Ryan vai na frente. Ele é o único que conhece o caminho. A melhor rota nos obriga a passar em duas províncias. A Província de Marte, que é a província de Helena, e a Província de Vênus. O que é ótimo, por que vamos precisar reabastecer nosso combustível. Embora Dalila consiga fazer o trajeto com um tanque cheio, quero estar preparada para possíveis mudanças no caminho.

Passamos pela Província de Marte e o caminho a partir disso foi só ladeira abaixo. Lama, pedras e buracos por toda parte. Os buracos do tamanho de crateras me dão uma ideia do que Neil Armstrong viu na lua. Não consigo abandonar a estranha sensação de estar sendo seguida. Fazemos uma pausa para comer algo perto da estrada, logo após abastecer. Engulo rápido meu sanduíche de carne seca, querendo voltar pra estrada.

Nos preparamos para sair quando um bando de pássaros voa das árvores ao lado da estrada.
- Esperem. - Ryan diz arregalando os olhos, olhando de um lado para o outro. - Tem alguém aqui. - Ele puxa um revolver da mochila e joga para mim. Ele já tinha um no cós da calça, que ele pega e destrava. Não tenho certeza do que fazer, mas também não quero perguntar. Destravo a minha também e imito seu movimento de apontar para a floresta a procura do alvo. Alguns minutos depois desistimos da busca e voltamos à estrada. E é aí que elas aparecem.

Olho pelo retrovisor e vejo as duas figuras com mantos e encapuzadas nos seguindo. Elas estão suspensas a pelo menos meio metro do chão. Estão voando? Ryan também percebe e aumenta a velocidade. Seguimos o mais rápido que podemos e elas sempre no encalço. Poderíamos levar elas até a base, com certeza teríamos ajuda lá. Mas aí correríamos o risco de revelar sua localização. Então precisamos resolver isso logo.
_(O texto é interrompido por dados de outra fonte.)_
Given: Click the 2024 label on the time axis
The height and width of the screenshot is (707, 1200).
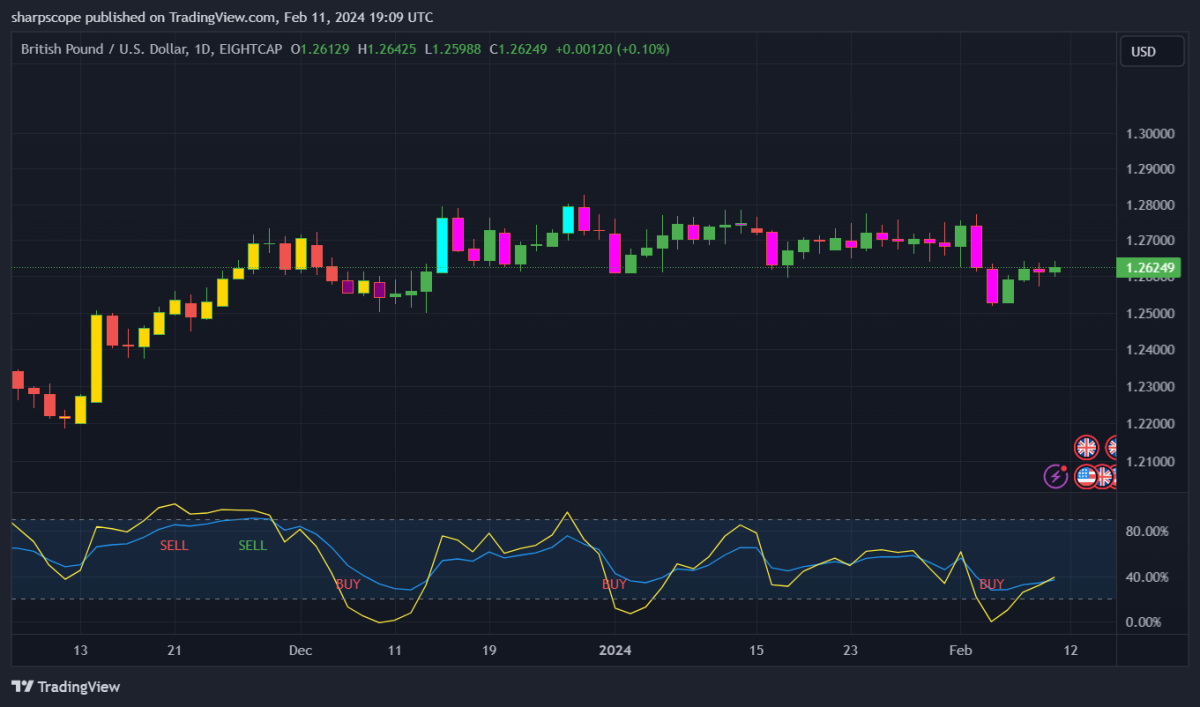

Reduzo a velocidade. Ryan olha para mim sem entender. Jason está tão assustado que seus olhos parecem que vão saltar. Viro Dalila na direção contrária e elas estão indo rápido demais para conseguir virar também. Pego a arma para atirar mas percebo que posso atingir Ryan ou Jason também. Não sou fã número um de Jason mas isso não significa que o quero morto.

Porcaria. Uma das Fúrias consegue virar na minha direção antes que eu consiga pensar em algo. Faço a primeira coisa que penso e entro no meio da mata. Saio desviando das árvores sem tempo para ver se ela me segue. Eu ainda estou viva, isso deve ser um bom indicativo. Começo a entrar em pânico quando ouço o barulho de água corrente. As floresta não está mais tão escura agora, o que significa que estou perto de uma clareira, ou neste caso, de um rio. Já consigo ter uma visão da água emoldurada pela floresta agora. Tem pedrinhas cinza escuro por toda a margem, seguir por ela não é uma boa escolha, mas é a única que tenho. Me desequilibro e caio sobre as pedras. Olho para trás e para meu alívio a Fúria se foi. Ninguém mais cultua deuses, mas eu agradeceria a todos eles se pudesse lembrar seus nomes. Volto para a estrada com o joelho ardendo pelo o novo machucado.

Tem uma trilha de sangue na estrada. Droga. Droga. Droga. O que aconteceu? Se a moto continua seguindo então Ryan está vivo. Possivelmente machucado, mas vivo. E se tiver sido Jason? Estou com medo do que pode ter acontecido. Para meu alívio as primeiras casas da Província de Vênus aparecem. A trilha de sangue que antes eram gotas, aumenta significativamente. Meu medo cresce na mesma medida.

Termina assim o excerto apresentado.